* Information given *
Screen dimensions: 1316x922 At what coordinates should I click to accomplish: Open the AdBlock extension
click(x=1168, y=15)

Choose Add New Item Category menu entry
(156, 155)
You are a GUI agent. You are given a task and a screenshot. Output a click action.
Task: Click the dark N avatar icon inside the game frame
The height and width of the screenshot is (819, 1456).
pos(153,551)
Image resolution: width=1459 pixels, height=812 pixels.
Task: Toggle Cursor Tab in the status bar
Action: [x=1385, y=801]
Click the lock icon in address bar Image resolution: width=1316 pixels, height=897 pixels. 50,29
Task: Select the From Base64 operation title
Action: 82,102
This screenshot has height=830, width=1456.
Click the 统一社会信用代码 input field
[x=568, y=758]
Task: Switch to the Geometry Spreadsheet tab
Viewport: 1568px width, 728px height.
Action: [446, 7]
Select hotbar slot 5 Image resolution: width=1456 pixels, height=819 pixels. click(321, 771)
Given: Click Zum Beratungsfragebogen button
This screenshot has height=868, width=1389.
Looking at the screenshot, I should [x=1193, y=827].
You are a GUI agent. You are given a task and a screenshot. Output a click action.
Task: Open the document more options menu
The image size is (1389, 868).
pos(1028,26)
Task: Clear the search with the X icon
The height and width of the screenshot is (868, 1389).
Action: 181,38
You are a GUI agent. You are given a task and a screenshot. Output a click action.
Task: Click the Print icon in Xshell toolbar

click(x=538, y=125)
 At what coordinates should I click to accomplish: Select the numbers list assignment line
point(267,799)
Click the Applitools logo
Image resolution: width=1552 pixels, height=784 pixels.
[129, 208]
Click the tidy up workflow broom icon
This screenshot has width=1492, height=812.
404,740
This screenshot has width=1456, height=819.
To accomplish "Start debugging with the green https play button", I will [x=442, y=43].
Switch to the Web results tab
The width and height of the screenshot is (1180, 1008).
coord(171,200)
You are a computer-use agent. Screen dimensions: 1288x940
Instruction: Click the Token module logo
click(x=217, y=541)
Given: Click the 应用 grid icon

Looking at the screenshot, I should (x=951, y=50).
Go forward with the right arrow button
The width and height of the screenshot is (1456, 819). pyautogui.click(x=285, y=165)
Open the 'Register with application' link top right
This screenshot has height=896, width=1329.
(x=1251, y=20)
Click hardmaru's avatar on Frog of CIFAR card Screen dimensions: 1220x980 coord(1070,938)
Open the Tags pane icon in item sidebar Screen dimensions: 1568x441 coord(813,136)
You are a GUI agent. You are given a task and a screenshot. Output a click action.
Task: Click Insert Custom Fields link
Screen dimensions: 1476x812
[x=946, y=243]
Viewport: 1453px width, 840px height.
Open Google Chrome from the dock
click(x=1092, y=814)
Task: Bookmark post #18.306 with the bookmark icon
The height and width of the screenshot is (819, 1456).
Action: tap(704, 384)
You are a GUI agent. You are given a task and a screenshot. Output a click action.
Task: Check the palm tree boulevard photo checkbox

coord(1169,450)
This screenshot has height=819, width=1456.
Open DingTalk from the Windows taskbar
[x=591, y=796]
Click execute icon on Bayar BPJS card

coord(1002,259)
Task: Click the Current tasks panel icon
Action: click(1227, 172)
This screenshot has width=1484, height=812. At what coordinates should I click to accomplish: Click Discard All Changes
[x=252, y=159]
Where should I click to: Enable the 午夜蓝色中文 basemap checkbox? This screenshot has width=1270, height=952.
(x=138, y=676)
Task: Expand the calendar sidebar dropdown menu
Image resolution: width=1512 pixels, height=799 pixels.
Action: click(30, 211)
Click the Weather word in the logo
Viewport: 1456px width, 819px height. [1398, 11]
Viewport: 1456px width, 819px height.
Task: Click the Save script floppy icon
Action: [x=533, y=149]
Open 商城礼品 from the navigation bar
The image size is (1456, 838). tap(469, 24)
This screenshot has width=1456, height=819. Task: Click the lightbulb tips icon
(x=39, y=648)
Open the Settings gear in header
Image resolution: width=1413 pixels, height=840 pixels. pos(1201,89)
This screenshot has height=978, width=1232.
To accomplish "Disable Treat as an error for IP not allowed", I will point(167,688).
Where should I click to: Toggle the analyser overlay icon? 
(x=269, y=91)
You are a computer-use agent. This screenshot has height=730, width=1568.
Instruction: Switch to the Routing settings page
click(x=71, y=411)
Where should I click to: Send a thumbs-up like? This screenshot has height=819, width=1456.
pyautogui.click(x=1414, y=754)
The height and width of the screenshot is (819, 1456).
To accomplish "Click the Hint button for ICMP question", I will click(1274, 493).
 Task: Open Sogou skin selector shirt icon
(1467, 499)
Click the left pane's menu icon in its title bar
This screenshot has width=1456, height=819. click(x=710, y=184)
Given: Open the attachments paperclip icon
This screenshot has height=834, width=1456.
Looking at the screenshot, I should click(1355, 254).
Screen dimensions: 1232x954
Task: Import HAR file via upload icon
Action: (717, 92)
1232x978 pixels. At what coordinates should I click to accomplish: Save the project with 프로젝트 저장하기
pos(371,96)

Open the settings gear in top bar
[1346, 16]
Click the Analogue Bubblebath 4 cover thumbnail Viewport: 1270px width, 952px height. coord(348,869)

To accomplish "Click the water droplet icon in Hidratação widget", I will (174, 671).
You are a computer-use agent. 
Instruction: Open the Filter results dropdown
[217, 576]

* Exercise instructions *
How many lines in the data contain the string "avatar"? Respond with the number only.

* Your solution *
2